None of the three down-regulated proteins registered in the AAA patients have previously been considered to be associated with AAA. One of these down-regulated proteins was keratin 77. Keratins are the largest subgroup of intermediate filament proteins, which are important constituents of the cellular cytoskeleton. Current knowledge has identified the emerging importance of keratin intermediate filaments in normal and diseased epithelia, but also as a potential marker of various diseases [22]. Another down-regulated protein was serpin B4, a protein with less understood biological function. However, serpin B4 appears to play an important role in aberrant epithelial proliferation [23]. The regulation of biological events by enzymatic activity is a common paradigm in both normal and pathological states. From this point of view, the most interesting of the identified down-regulated proteins is the enzyme BH. This enzyme was first discovered in mouse liver due to its ability to inactivate the anti-tumor antibiotic bleomycin [24]. However, BH is widely expressed in human tissue and mainly exhibits broad-specificity aminopeptidase activity. Moreover, BH seems to have a protective role against homocysteine toxicity [25]. In a recent study, hyperhomocysteinemia was associated with the presence of AAA and also showed a positive dose–response relationship between homocysteine and AAA size [26]. From this point of view, a low level of BH in patients with AAA is a possible pathophysiological clue and a potential plasma biomarker.

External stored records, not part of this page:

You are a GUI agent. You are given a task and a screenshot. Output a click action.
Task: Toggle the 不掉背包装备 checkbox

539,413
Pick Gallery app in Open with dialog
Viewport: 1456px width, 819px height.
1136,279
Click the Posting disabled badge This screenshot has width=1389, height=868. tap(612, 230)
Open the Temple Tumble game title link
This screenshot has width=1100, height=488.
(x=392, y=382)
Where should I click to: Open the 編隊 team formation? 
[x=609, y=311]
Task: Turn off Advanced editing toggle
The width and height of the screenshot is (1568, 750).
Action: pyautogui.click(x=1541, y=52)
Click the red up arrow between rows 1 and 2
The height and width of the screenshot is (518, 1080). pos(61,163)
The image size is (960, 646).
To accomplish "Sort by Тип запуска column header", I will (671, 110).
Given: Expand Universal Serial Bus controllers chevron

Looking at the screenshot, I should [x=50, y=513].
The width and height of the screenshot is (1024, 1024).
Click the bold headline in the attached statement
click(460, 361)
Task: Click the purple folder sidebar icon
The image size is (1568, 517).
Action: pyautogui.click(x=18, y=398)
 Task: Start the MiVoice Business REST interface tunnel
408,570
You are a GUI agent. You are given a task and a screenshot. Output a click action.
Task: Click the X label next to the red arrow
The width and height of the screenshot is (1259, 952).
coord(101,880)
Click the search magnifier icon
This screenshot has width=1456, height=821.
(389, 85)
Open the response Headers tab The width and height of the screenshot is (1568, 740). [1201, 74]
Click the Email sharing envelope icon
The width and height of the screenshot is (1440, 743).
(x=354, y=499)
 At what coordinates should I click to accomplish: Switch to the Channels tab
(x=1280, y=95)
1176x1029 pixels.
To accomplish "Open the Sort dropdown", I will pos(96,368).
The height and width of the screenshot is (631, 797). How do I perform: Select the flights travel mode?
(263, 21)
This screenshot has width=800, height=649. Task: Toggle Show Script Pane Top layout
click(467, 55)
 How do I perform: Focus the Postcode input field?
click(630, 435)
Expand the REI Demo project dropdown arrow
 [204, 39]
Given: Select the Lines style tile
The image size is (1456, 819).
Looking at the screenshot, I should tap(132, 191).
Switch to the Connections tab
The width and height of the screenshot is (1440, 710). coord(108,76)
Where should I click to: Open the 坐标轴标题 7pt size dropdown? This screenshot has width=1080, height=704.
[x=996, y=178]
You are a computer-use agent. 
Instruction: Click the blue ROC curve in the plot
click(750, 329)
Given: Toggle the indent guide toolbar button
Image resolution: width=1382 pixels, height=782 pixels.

The down-regulation of the enzyme BH was verified by ELISA in the expanded validation study. It is well-known that the concentration of blood cells and plasma proteins are decreased by massive bleeding due to hemodilution, and the decreased levels of hemoglobin and BH in patients with ruptured compared to non-ruptured AAAs is likely a reflection of this dilution. Although clearly significant, the observed correlation between BH and aneurysm diameter was fairly weak and the validation thus failed to demonstrate a clinically useful relationship between BH levels and AAA diameter. The follow-up study, however, showed significant elevation (towards normalized values) of the BH concentration three years postoperatively—a finding that strengthens the hypothesis that BH has a pathophysiological role in AAA.

5. Conclusions

In summary, the present proteomic study identified up-regulation of several inflammatory markers in AAA patients, which is a well-known feature of AAA [4,5]. Furthermore, three down-regulated proteins with unknown roles in AAA were identified. The most interesting of these potential biomarkers is the enzyme BH, which was down-regulated in patients with AAA compared to the controls without aneurysm. The findings warrant urgent new investigations to clarify the pathophysiological role of BH in AAA.